• _WORK INSTRUCTION_: Within the data below, count the lines that include the word "badge". Provide the number and nothing further.

Start of DATA SECTION

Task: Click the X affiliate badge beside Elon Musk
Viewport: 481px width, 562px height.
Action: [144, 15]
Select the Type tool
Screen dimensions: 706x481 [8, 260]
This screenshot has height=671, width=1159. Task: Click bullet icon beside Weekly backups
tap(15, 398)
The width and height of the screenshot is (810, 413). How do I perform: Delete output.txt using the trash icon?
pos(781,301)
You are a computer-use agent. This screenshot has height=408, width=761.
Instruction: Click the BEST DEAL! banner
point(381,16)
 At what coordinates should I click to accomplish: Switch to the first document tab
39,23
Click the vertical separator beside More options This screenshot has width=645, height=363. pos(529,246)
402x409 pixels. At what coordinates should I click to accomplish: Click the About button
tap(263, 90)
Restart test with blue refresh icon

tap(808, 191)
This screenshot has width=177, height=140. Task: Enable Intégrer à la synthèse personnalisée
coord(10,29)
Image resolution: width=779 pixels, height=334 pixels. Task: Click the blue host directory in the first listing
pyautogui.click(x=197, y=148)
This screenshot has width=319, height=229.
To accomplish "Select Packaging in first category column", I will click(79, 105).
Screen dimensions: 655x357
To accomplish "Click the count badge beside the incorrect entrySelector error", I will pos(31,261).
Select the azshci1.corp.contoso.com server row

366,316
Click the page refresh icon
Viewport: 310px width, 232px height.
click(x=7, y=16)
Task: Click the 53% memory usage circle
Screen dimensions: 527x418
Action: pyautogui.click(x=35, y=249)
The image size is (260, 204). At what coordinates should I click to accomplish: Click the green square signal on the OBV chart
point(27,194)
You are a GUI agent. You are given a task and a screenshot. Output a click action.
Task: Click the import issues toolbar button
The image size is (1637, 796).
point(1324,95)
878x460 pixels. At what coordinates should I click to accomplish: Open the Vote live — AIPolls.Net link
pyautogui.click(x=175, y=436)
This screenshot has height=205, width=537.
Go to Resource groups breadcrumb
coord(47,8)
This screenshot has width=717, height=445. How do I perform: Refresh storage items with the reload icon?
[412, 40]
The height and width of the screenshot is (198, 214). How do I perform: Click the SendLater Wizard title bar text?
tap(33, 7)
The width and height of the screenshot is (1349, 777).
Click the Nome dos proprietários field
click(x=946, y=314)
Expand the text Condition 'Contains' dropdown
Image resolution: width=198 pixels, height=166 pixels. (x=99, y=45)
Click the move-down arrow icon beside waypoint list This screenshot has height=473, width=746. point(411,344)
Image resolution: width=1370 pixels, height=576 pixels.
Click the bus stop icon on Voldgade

End of DATA SECTION

• _PROBLEM SOLUTION_: 2